Its the only one that was close to being useable. I wish there were better but like I said... I had never done a "jumping" one before and all of them had motion blur and I don't know why since I was at shutter speed 200 and ISO 800. I am going to go out and figure out why I got motion blur and noise. Oh there was no "contest" all I wanted to know was if anybody else thought it was obvious that the sky was shopped in. I didn't want to be like: hey the sky is shopped in,is it obvious? know what I mean? Either way thank you for your input.


----------



## ewick (Oct 24, 2012)

KmH said:


> FWIW, people always looked at me kind of odd when I would shoot my own stock sky images.
> 
> My sky shots are organized/keyworded by time of year, time of day, and approximate compass heading of the camera.

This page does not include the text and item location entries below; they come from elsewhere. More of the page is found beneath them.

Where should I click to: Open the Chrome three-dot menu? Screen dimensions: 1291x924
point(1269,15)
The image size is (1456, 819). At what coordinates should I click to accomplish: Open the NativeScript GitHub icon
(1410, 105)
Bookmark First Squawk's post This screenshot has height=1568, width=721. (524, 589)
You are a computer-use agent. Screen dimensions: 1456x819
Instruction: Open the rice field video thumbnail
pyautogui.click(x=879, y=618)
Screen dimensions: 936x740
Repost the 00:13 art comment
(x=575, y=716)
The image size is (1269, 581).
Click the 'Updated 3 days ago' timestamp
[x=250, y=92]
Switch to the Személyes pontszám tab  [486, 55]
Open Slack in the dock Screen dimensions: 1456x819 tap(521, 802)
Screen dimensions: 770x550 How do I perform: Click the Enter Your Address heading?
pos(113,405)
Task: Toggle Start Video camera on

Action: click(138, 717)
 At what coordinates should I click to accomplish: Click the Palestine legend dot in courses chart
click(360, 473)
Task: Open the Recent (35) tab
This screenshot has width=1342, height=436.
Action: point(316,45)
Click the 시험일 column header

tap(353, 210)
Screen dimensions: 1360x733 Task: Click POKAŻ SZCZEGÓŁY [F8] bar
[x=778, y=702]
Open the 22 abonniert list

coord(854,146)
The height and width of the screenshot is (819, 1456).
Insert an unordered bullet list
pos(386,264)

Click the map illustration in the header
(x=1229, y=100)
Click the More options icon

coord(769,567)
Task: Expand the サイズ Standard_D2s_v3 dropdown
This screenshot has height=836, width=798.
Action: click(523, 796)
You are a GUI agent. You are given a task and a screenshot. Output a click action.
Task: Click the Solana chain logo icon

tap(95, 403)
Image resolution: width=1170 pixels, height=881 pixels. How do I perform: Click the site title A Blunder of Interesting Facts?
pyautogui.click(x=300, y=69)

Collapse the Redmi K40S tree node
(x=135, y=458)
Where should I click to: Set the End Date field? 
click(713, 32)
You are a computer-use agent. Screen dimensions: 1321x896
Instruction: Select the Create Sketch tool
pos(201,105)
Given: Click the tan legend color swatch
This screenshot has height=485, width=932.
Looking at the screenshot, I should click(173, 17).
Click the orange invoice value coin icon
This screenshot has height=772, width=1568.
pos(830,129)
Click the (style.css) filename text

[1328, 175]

that is def. something to keep in mind. now that I needed a sky and didn't have one I think it will be in my best interest to start being more organized.


----------



## ewick (Oct 24, 2012)

KmH said:


> Shoot your own stock sky shots.




whats FWIW?


----------



## sm4him (Oct 24, 2012)

ewick said:


> KmH said:
> 
> 
> > Shoot your own stock sky shots.
> ...



For What It's Worth


----------



## MLeeK (Oct 24, 2012)

ewick said:


> Its the only one that was close to being useable. I wish there were better but like I said... I had never done a "jumping" one before and all of them had motion blur and I don't know why since I was at shutter speed 200 and ISO 800. I am going to go out and figure out why I got motion blur and noise. Oh there was no "contest" all I wanted to know was if anybody else thought it was obvious that the sky was shopped in. I didn't want to be like: hey the sky is shopped in,is it obvious? know what I mean? Either way thank you for your input.


1/200 is enough to stop a toddler in motion, but probably not running. Sure as heck isn't enough to stop fast moving hands and feet. Football my minimum is 1/500 and it would have been more appropriate here. 1/200 is really fairly slow. There are even people who have shake blur problems at times there.


----------



## ewick (Oct 24, 2012)

MLeeK said:


> ewick said:
> 
> 
> > Its the only one that was close to being useable. I wish there were better but like I said... I had never done a "jumping" one before and all of them had motion blur and I don't know why since I was at shutter speed 200 and ISO 800. I am going to go out and figure out why I got motion blur and noise. Oh there was no "contest" all I wanted to know was if anybody else thought it was obvious that the sky was shopped in. I didn't want to be like: hey the sky is shopped in,is it obvious? know what I mean? Either way thank you for your input.
> ...




I will have to lok into that because I was using OCF and it would only snyc at 200. anything above that it would cut my image at the bottom.


----------



## Buckster (Nov 5, 2012)

ewick said:


> MLeeK said:
> 
> 
> > ewick said:
> ...


And there's the key element that MLeek isn't taking into account.  With flash to stop the motion, shutter speed can be VERY low.  I frequently stop fast motion with long shutters by using a flash.


----------



## Tareq935 (Nov 12, 2012)

Don't think it is photoshopped.


----------